Dlatego PAN odetnie Izraelowi głowę i ogon, gałąź i sitowie, w jednym dniu.
15 (De oude en aanzienlijke, die is de kop; maar de profeet, die valsheid leert, die is de staart.)
Starzec i dostojnik – to głowa, a prorok, który uczy kłamstwa – to ogon.
16 Want de leiders dezes volks zijn verleiders, en die van hen geleid worden, worden ingeslokt.
Przywódcy tego ludu stali się bowiem zwodzicielami, a ci, którym przewodzą, giną.
17 Daarom zal zich de Heere niet verblijden over hun jongelingen, en hunner wezen en hunner weduwen zal Hij zich niet ontfermen, want zij zijn allen te zamen huichelaars en boosdoeners, en alle mond spreekt dwaasheid. Om dit alles keert Zijn toorn zich niet af, maar Zijn hand is nog uitgestrekt.
Dlatego Pan nie ucieszy się z jego młodzieńców i nie zlituje się nad jego sierotami i wdowami. Wszyscy bowiem są obłudni i niegodziwi, a każde usta mówią sprośności. Mimo tego wszystkiego jego gniew nie ustał, ale jego ręka jest jeszcze wyciągnięta.
18 Want de goddeloosheid brandt als vuur, doornen en distelen zal zij verteren, en zal aansteken de verwarde struiken des wouds, die zich verheven hebben als de verheffing des rooks.
Niegodziwość bowiem płonie jak ogień, pożre głogi i ciernie, potem zapali się w gęstwinach lasu, skąd jak dym unoszą się.
19 Vanwege de verbolgenheid des HEEREN der heirscharen, zal het land verduisterd worden; en het volk zal zijn als een voedsel des vuurs: de een zal den ander niet verschonen.
Od gniewu PANA zastępów zaćmi się ziemia, a ten lud będzie jak strawa dla ognia. Nikt nie oszczędzi swego brata.

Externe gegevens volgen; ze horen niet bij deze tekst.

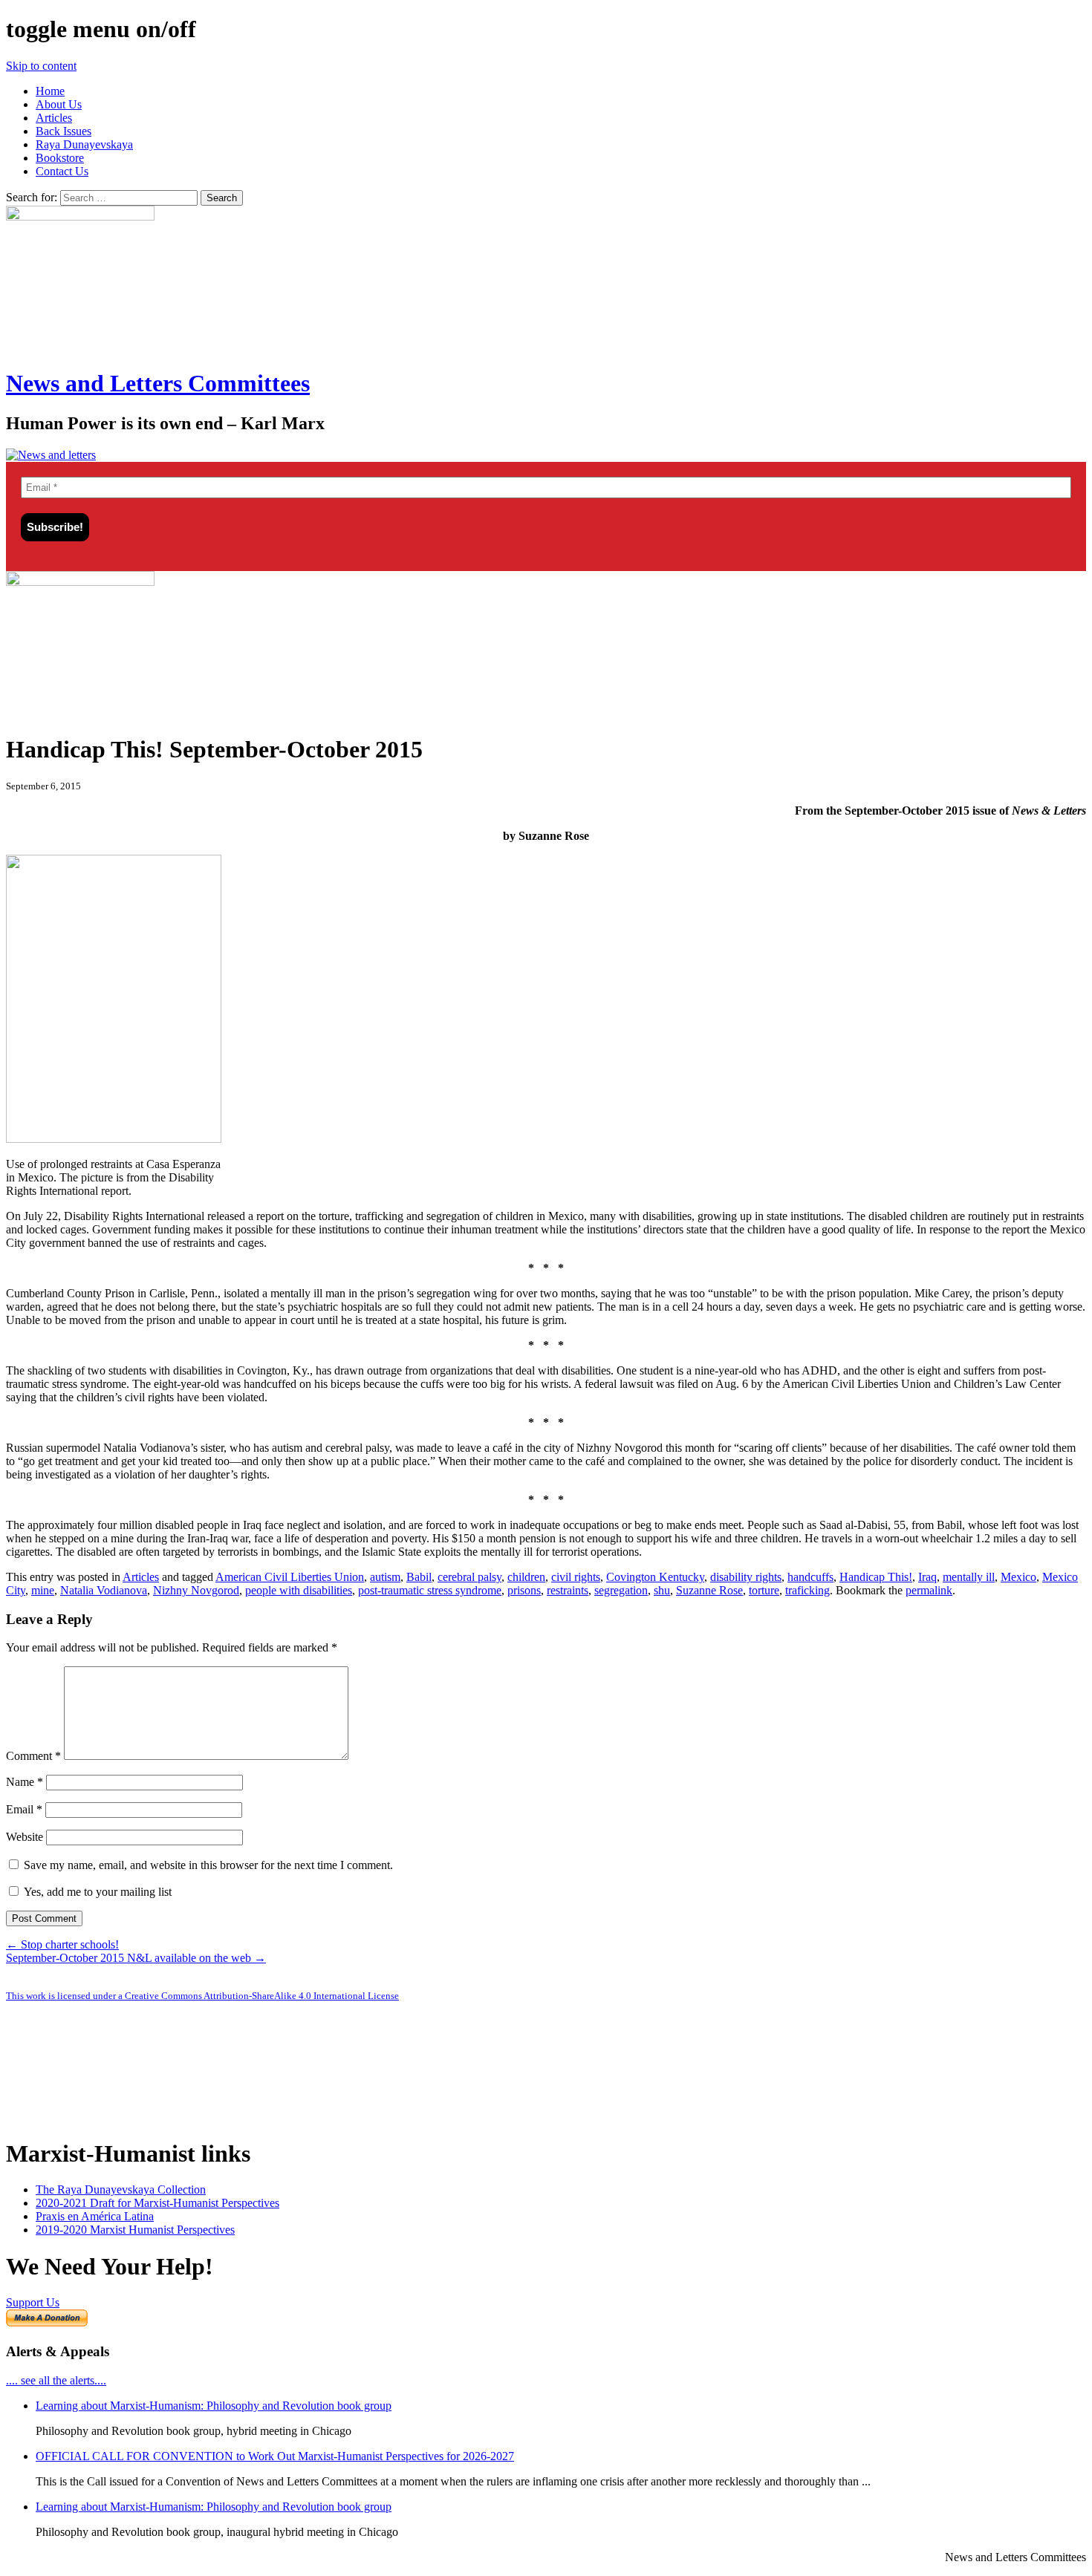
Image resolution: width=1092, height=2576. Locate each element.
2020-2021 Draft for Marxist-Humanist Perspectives (157, 2203)
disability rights (745, 1577)
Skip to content (41, 65)
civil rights (575, 1577)
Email (24, 1809)
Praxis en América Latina (95, 2216)
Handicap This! (875, 1577)
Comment (33, 1756)
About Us (59, 104)
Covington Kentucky (655, 1577)
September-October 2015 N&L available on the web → (136, 1957)
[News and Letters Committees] (51, 455)
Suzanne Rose (709, 1590)
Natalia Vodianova (103, 1590)
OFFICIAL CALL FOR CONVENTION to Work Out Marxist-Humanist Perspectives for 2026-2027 (275, 2456)
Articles (54, 117)
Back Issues (63, 131)
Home (50, 91)
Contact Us (62, 171)
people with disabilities (298, 1590)
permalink (929, 1590)
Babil (419, 1577)
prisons (524, 1590)
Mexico (1018, 1577)
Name (24, 1782)
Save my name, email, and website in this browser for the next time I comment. (208, 1865)
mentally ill (969, 1577)
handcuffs (810, 1577)
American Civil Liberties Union (289, 1577)
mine (42, 1590)
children (526, 1577)
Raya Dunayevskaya (84, 144)
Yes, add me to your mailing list (96, 1891)
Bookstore (60, 157)
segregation (621, 1590)
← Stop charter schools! (62, 1944)
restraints (567, 1590)
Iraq (927, 1577)
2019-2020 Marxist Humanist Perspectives (135, 2229)
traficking (807, 1590)
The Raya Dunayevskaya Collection (121, 2189)
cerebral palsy (469, 1577)
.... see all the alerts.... (56, 2380)
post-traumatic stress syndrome (429, 1590)
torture (764, 1590)
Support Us (32, 2302)
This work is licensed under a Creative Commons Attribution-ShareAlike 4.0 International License (202, 1995)
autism (385, 1577)
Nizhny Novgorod (196, 1590)
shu (662, 1590)
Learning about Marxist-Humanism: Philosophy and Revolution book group (213, 2405)
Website (24, 1836)
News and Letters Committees (158, 383)
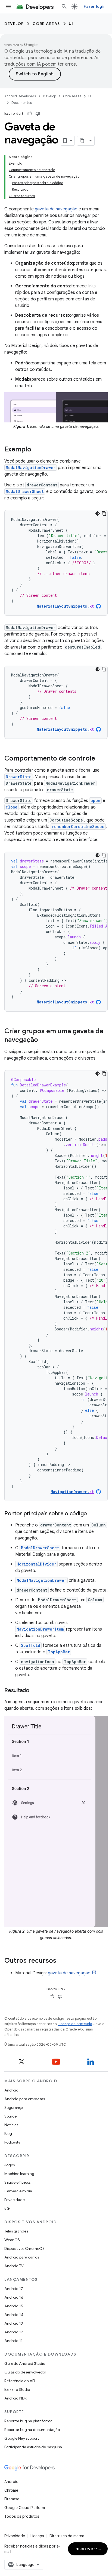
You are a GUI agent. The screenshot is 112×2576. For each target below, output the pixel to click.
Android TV (14, 2265)
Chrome (11, 2490)
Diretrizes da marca (66, 2536)
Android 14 (13, 2314)
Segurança (13, 2107)
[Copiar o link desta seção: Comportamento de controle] (100, 759)
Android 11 (13, 2340)
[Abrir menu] (8, 6)
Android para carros (21, 2257)
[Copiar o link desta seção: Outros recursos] (61, 1961)
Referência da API (19, 2380)
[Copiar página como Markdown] (82, 140)
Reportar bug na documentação (32, 2429)
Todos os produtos (21, 2516)
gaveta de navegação (56, 209)
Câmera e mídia (18, 2191)
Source (10, 2116)
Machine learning (19, 2173)
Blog (8, 2133)
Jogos (9, 2165)
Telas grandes (16, 2231)
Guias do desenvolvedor (25, 2372)
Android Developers (20, 96)
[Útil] (30, 114)
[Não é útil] (38, 114)
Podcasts (12, 2142)
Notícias (11, 2124)
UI (71, 23)
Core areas (46, 23)
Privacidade (14, 2199)
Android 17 (13, 2288)
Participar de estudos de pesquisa (33, 2447)
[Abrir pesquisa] (64, 6)
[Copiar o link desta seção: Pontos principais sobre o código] (92, 1514)
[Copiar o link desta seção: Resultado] (34, 1691)
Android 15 (13, 2306)
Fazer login (94, 6)
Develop (14, 23)
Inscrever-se (88, 2549)
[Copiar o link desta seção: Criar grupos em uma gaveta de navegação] (43, 1040)
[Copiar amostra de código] (104, 513)
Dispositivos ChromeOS (24, 2248)
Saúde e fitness (17, 2182)
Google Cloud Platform (24, 2507)
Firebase (11, 2499)
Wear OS (12, 2239)
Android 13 (13, 2323)
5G (7, 2208)
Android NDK (15, 2398)
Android (11, 2090)
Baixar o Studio (17, 2389)
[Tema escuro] (97, 513)
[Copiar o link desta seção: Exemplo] (36, 450)
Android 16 (13, 2297)
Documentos (21, 102)
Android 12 (13, 2332)
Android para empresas (24, 2098)
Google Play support (21, 2438)
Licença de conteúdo (75, 2024)
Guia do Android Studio (24, 2363)
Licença (37, 2536)
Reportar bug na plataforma (28, 2420)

20 Zo hij ter rechterhand snijdt, zal hij toch hongeren, en zo hij ter linkerhand eet, zal hij toch niet verzadigd worden; een iegelijk zal het vlees zijns arms eten;
A porwie, co [znajduje się] po prawej stronie, ale nadal będzie głodny; zje, co z lewej, ale nie nasyci się. Każdy z nich będzie pożerać ciało swego ramienia;
21 Manasse Efraim, en Efraim Manasse, en zij zullen te zamen tegen Juda zijn. Om dit alles keert Zijn toorn zich niet af, maar Zijn hand is nog uitgestrekt.
Manasses – Efraima, a Efraim – Manassesa, a obaj razem [będą] przeciwko Judzie. Mimo tego wszystkiego jego gniew nie ustał, ale jego ręka [jest] jeszcze wyciągnięta.